Thanks for the patch.  I'm very very impressed at how you've tackled issues 
throughout the tree to get Chinese working for you on Linux.  My goal now is 
to figure out how to integrate the work you've done with the work that will 
be needed to add true Unicode support for other languages and/or platforms.  
At this point, I'd like feedback from other developers in the following two 
areas:
  - people working on related i18n issues (Henrik Berg, Vadim Frolov)
  - a random GTK expert or two
As soon as we've got some consensus that you all are heading in the same 
direction, we can start getting some or all of this code checked in. 

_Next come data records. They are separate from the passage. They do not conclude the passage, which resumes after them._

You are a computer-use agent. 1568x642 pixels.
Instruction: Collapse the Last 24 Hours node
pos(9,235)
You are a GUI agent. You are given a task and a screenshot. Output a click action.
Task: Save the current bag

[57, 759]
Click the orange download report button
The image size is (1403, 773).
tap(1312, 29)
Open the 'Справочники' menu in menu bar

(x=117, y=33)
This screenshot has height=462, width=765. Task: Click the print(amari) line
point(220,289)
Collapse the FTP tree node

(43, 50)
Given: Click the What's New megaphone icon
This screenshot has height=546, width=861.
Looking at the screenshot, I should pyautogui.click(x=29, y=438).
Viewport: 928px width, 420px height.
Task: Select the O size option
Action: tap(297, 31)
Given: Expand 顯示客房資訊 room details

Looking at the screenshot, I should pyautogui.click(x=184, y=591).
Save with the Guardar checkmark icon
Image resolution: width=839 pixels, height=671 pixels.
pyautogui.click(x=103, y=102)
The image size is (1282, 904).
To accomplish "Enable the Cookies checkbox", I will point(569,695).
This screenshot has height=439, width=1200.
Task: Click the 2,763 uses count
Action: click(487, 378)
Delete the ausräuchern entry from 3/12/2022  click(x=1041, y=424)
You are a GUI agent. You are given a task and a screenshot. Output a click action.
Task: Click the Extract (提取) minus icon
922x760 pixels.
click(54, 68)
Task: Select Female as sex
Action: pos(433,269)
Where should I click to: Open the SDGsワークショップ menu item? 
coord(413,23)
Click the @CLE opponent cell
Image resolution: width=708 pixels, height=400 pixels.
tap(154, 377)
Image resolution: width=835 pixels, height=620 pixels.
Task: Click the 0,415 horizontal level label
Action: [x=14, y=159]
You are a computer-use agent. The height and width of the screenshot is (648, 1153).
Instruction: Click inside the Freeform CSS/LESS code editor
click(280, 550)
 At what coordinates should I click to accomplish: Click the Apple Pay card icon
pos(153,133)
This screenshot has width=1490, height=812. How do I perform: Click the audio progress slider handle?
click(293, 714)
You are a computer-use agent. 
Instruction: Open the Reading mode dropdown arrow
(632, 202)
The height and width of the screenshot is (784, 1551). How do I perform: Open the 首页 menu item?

To get the discussion rolling, here are some observations (in no particular 
order):
0.  do you have a screen shot?
------------------------------
I'd totally love to *see* your version running.  
1.  UI translation
------------------
It's really cool to see that you've already translated most of the UI.  I'm 
presuming that the hex-encoded characters map directly to the appropriate 
Unicode characters, and not some other charset, right?  
  src/wp/ap/xp/ap_Menu_LabelSet_Languages.h 
  src/wp/ap/xp/ap_Menu_LabelSet_ZhCN.h 
  src/wp/ap/xp/ap_TB_LabelSet_Languages.h 
  src/wp/ap/xp/ap_TB_LabelSet_ZhCN.h 
  user/wp/strings/ZhCN.strings 
How bad was it to do all the editing to generate an 8859-1 encoding of the 
strings file?  Would it have been easier for you to use one of expat's other 
supported encodings instead?  
  http://www.jclark.com/xml/expatfaq.html
For example, you can directly export UTF8 files from AbiWord.  :-)
2.  XIM on frame
----------------
Thanks for digging out the GTK apis for XIM support.  Is there anything we'd 
need to know to make these changes work for other languages besides Chinese?  
  src/af/xap/unix/xap_UnixFrame.cpp 
  src/af/xap/unix/xap_UnixFrame.h 
Also, could you elaborate on what problems you were seeing with non-static
ICs?  
Perhaps someone else on the list might be able to help. 
3.  coding style
----------------
It looks like there are a number of places where you added files and/or 
functions, all of which had your initials as a prefix.  Do you want your 
code to stand out like this, or was that just to make it easier to read the 
patch?  
(We generally tend to try to write code so it all blends in together.  That 
way, you have to use Bonsai's cvsblame tool to see who was responsible for a 
given line of code.) 
4.  files to ignore
-------------------
I noticed that there were a bunch of files in your patch which included 
changes which probably shouldn't be checked in.  For example, 
  src/af/xap/Makefile 
  src/af/xap/unix/xap_UnixDlg_About.cpp 
In addition, a bunch of spurious diffs were generated by RCS_ID variations.  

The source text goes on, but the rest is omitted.